The list concludes with the inability to focus and express language.  Aphasia is defined by Webster’s Dictionary as …a loss or impairment of the power to use or comprehend words usually resulting from brain damage. Broca's area is in the lower part of the left frontal lobe (exactly where my head was hit) therefore it is called Broca’s Aphasia.  It feels good to know their is a name for what has plagued me since 1991.

The frontal lobe controls the motor aspects of speech so that’s why, especially early on, my speech was halting, and mono tone.  Speech therapy, then, was also part of my daily regimen.  Once home, the daily conversations with my family provided the practice I would need to sound more normal.  I spoke easily to my two young children, and later, I was comfortable talking to my fifth grade students.  Even though my speech definitely improved over the years, I still hate to hear my recorded voice.

My inflection may be right, and I'm not as mono tone as I once was but I’m still a step behind verbally, struggling sometimes to find the words I want.  I know the word is very familiar but I can’t locate it. I pause, as if thinking deeply on the subject when all I’m really doing is rifling through the files in my head for the simple, much-used word I need.  It can feel like I’m wading through sludge trying to reach it.

Close friends, who know my history and feel comfortable with me, often fill-in-the-blank with the word I am searching for.  They are not surprised when I say Can you flip that thing on the wall so that… poof?  They know that I am referring to the light switch, and that I’d like the lights turned on.  Or I give the a brief definition of the word just out of reach and they provide the word.

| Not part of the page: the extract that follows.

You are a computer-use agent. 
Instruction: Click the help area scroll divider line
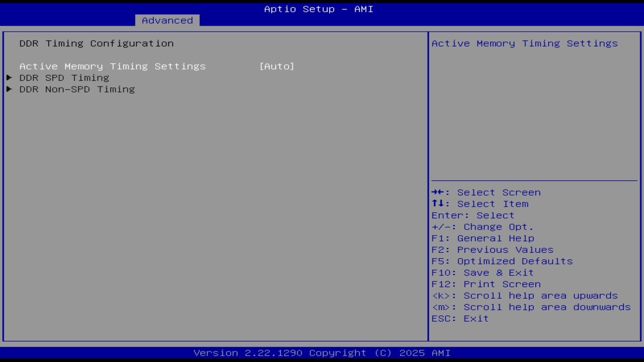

Not only was my brain's left frontal lobe damaged, the brain stem also took a shot. That's why I see double.  But since my TBI, I've had two eye surgeries.  When I started to drive again, I  wore an eye patch. I didn't want to be caught trying to determine whether the car coming straight towards me, was the real image or not.  I don't  wear the patch, anymore, because now I only see double if I'm very tired or just want to. 

Sometimes I like to show people my weird eyes.  I cover one eye, focus with the other, then uncover the covered eye because then my pupils jump around.   Both of my eyes work, but they don't work together, is how I explain it.  My right eyeball does most of the work, and focuses on what I'm looking at.  My left eyeball looks off to left, but it still can visualize things that are to the right.  It doesn't appear to be looking at what it should be focused on until the right eye is closed.  It's as if my eyes have a brain of their own, that I'm not in control of.